Christof Moderbacher
Auch körperlich gibt Bradley alles: Bühnen-Akrobatik aus seiner Zeit als James Brown-Imitator wechselt sich mit lasziven Hüftbewegungen und Yoga-Übungen Marke Flatternder Kranich ab. Die etwas rockiger vorgetragenen Lieder aus seinen bisher zwei Alben begeistern trotzdem oder gerade deswegen - und Charles Bradley ist sichtlich glücklich und gerührt, hier sein zu dürfen.
Christof Moderbacher
Während ihr Bühnen-Vorgänger noch die ersten paar Sitzreihen umarmt, haben sich auf der Bühne - wie zuvor ohne merkbare Umbaupause - schon die zwölf Herrschaften von Antibalas bereit gemacht. Ihr mit lateinamerikanischen und karibischen Elementen versetzter Afrobeat sorgt dafür, dass ich bis zum Ende ihres Sets nicht mehr zum Sitzen kommen. Die druckvolle Blechbläser-Sektion, die wirbelnden Percussions und das funky Grundgerüst aus Schlagzeug und Bass sind körperlich ansteckend.
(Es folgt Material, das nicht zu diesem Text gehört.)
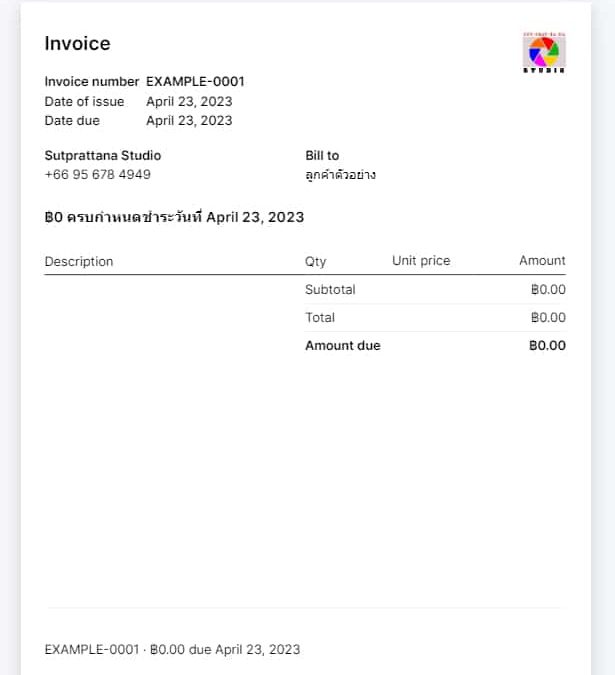615x675 pixels.
Task: Click phone number +66 95 678 4949
Action: tap(98, 174)
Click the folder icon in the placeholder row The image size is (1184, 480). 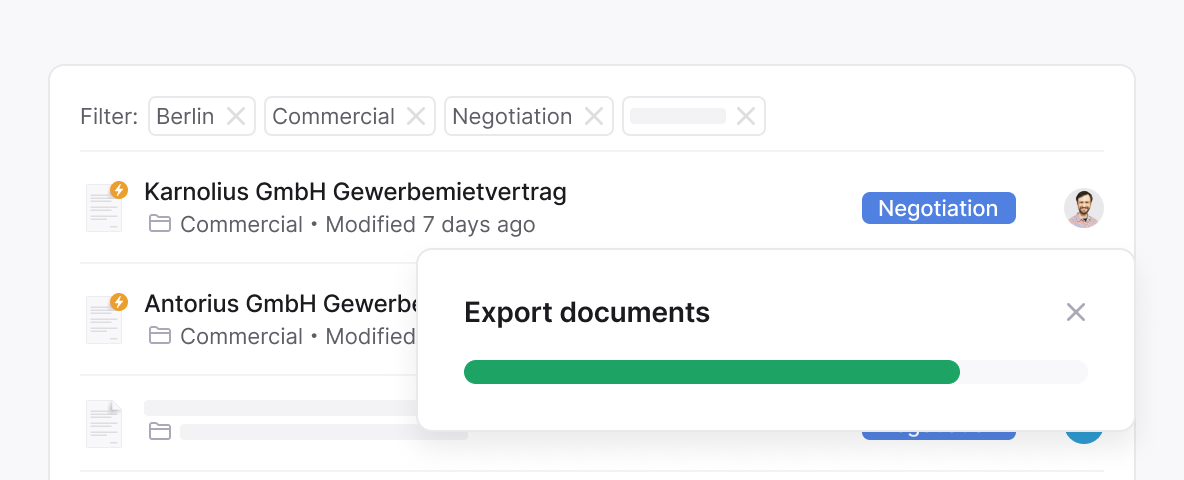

Kein Wunder, dass Antibalas vom Management des Afrobeat-Königs Fela Kuti persönlich als Band für das Musical über dessen Leben vorgeschlagen wurden. Als einziger Wermutstropfen an diesem sensationellen Konzert bleibt der Fakt, dass der energetische Funke in einem kleineren Raum ohne weiche Sitze wohl noch um einiges intensiver aufs Publikum übergesprungen wäre...
Christof Moderbacher
Nach einer kurzen Überleitung vom Zeremonienmeister und Dap Kings-Gitarristen Binky Griptite ist dann auch schon die First Lady Of Daptone da - und tatsächlich würde man bei dieser vor Energie sprühenden Frau niemals auf die Idee kommen, dass sie vor einigen Monaten noch als todkrank galt. Sharon Jones tanzt und schreitet die Mitte der Bühne (mitunter auch an der Seite von Gästen aus dem Publikum) dermassen kraftvoll auf und ab, dass sie irgendwann ihre Schuhe ausziehen muss.
Christof Moderbacher
Die Songs ihres letzten Albums Give The People What They Want sind allesamt vor ihrer Diagnose entstanden, aber Ms. Jones deutet sie jetzt einfach teilweise um. Bestes Beispiel: Get Up And Get Out, das Autor und Dap Kings-Drummer Homer Steinweiss ursprünglich an Bettwanzen adressiert hatte und das von Sharon Jones am Album noch an einen Mannes gerichtet wird. Live auf der Bühne kanalisiert die Dame mit der Jahrzehnt-Stimme die Energie von Tina Turner, um schließlich ihre bösen Zellen mit dieser Zeile zu exorzieren: Get Up And Get Out!
Christof Moderbacher
Das Publikum ist zu diesem Zeitpunkt schon hochgradigst enthusiasmiert, es soll aber noch besser kommen: Nach und nach scharen sich weitere Musiker aus den vorhergehenden Bands zu den Dap Kings, schließlich stehen inklusive Charles Bradley und Antibalas-Sänger Amayo gute 30 Menschen auf der Bühne. Man gibt zusammen eine extrem druckvolle Version von Sly & The Family Stone's Family Affair, mischt noch etwas We Are Family dazu und wir Menschen im Publikum sind sehr froh, für knappe drei Stunden ein Teil der erweiterten Daptone-Familie gewesen zu sein. Was für ein Abend!